While no actual cats have ever been threatened by a quantum experiment – because, you know, ethics – the theory remains clear. Objects as large as cats, or indeed, humans, elephants, or even dinosaurs, can exist in states of superposition in the same way as electrons, quarks, and photons.
The mathematics leave little room for doubt, yet observing the effects of such a blurred existence on a large scale is a whole other story.
On the atomic level, a smear of unrealized fates can be seen using fairly rudimentary equipment. As the properties of objects grow, the fingerprints of superposition become harder to tease out experimentally.
In this latest experiment, a high-overtone bulk acoustic-wave resonator, or HBAR, served as a 16.2 microgram cat. What it lacked in whiskers and fish breath, it made up for in the fact it could hum across a short range of frequencies when powered by a current.
“By putting the two oscillation states of the crystal in a superposition, we have effectively created a Schrödinger cat weighing 16 micrograms,” says senior author and ETH Zurich physicist Yiwen Chu.
For the roles of a radioactive atom, Geiger counter, and poison, the team used a transmon, a superconducting circuit that served as the experiment’s power source, sensor, and superposition.

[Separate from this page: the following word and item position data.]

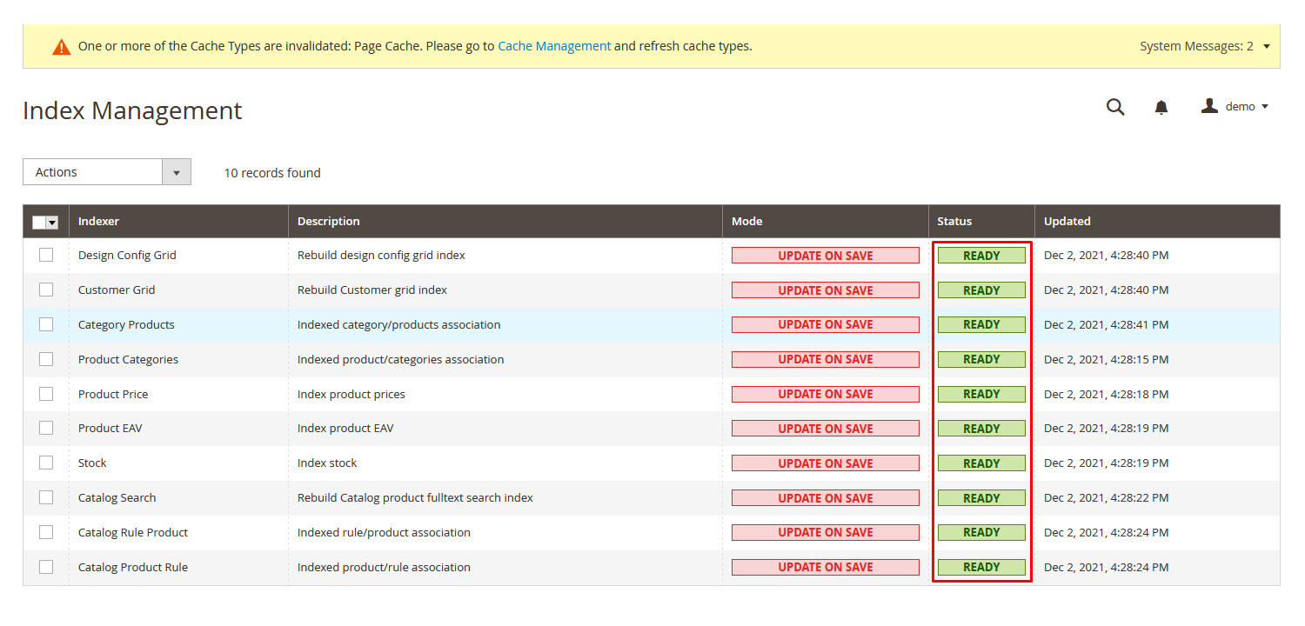This screenshot has height=626, width=1305.
Task: Toggle the Stock indexer checkbox
Action: pos(46,463)
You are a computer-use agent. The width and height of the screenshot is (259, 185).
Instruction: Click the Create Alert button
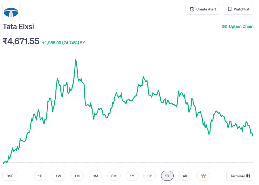click(x=203, y=9)
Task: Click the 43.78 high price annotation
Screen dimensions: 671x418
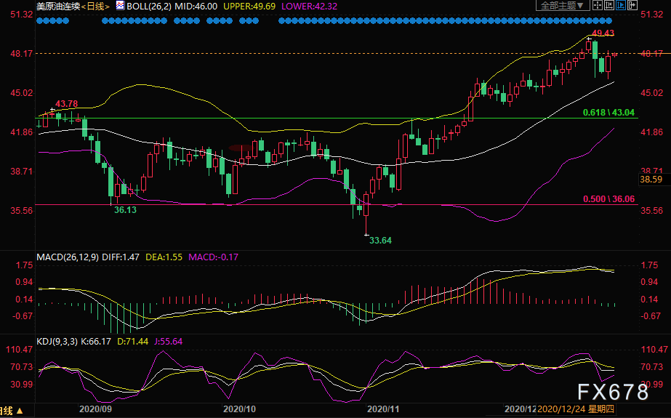Action: [66, 103]
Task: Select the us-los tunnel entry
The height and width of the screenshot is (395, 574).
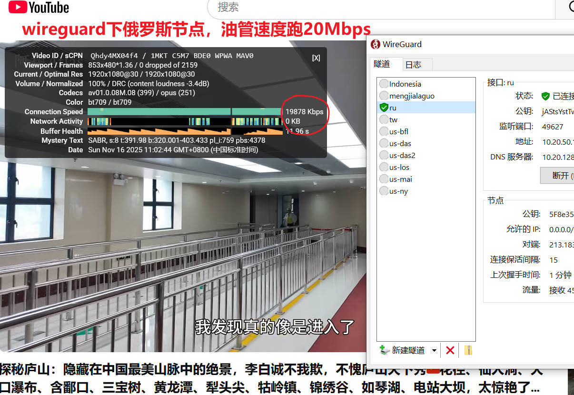Action: tap(399, 167)
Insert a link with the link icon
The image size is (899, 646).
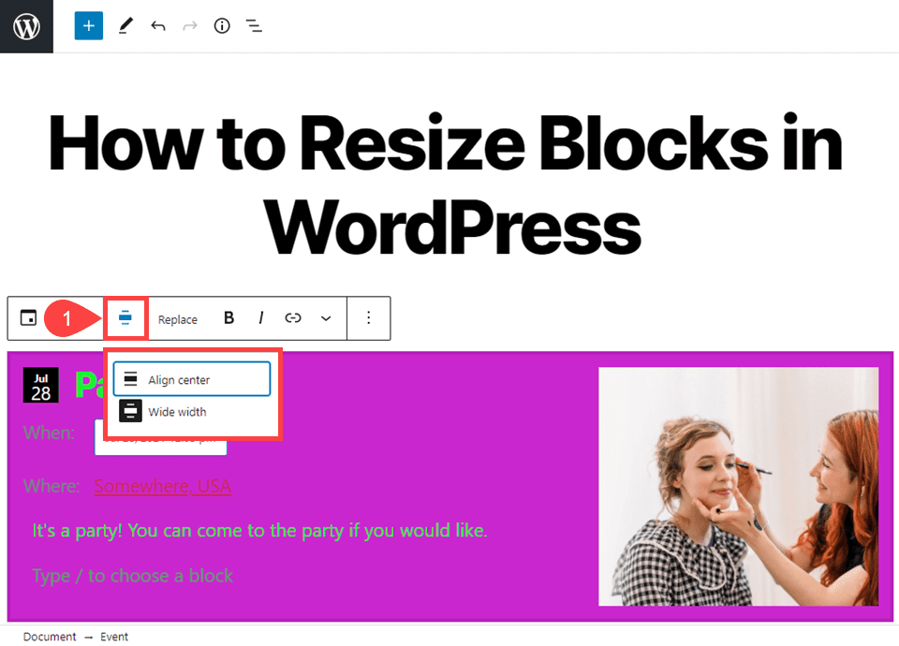[292, 318]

Hooking the two together allowed the researchers to set the HBAR into motion so that its oscillations quivered in two phases at once, a phenomenon that fed back into the transmon.
Just how big future experiments could go is an open question. On a practical front, pushing the limits of scale on superposition could lead to new methods for making quantum technology more robust or form the basis of ever-more sensitive tools for studying matter and the cosmos.
Fundamentally, there are still questions on what it means for matter to be in a superposition at all. Despite decades of advancement in making quantum mechanics more precise, there is still no clarity on why opening the box should make any difference to the fate of Schrödinger’s cat.
Just what it means to turn a maybe into an actuality remains as much a mystery in particle physics as when Schrödinger dreamed up his preposterous idea of a cat that should not be.
This research was published in Science.